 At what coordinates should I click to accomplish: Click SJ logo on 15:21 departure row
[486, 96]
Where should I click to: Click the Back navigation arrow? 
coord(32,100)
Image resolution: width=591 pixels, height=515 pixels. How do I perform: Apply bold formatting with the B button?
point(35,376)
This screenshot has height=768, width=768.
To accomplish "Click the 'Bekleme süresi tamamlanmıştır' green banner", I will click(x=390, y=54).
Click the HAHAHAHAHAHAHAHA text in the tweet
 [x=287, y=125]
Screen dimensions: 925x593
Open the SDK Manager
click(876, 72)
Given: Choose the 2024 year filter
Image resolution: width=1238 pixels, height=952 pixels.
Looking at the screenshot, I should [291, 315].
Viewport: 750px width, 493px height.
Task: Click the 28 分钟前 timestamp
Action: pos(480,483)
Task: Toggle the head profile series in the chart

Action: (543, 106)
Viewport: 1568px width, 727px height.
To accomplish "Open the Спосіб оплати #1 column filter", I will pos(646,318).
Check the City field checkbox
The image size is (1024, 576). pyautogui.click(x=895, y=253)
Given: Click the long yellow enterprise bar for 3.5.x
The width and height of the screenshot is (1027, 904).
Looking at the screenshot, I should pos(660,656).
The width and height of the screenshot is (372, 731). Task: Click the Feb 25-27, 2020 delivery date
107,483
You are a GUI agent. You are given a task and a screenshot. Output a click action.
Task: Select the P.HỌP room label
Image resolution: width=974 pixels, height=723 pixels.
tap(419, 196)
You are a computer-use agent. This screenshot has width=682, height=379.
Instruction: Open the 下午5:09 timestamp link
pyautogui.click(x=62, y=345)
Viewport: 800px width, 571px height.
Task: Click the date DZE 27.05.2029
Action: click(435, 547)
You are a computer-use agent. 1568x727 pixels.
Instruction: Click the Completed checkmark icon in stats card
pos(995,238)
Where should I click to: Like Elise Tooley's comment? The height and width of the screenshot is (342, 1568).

* _THE PROBLEM_: Could you write out exactly the lines above, starting at the first one and ending with the line that has "This screenshot has height=768, width=768."?

* _EXPECTED ANSWER_:
 At what coordinates should I click to accomplish: Click SJ logo on 15:21 departure row
[486, 96]
Where should I click to: Click the Back navigation arrow? 
coord(32,100)
Image resolution: width=591 pixels, height=515 pixels. How do I perform: Apply bold formatting with the B button?
point(35,376)
This screenshot has height=768, width=768.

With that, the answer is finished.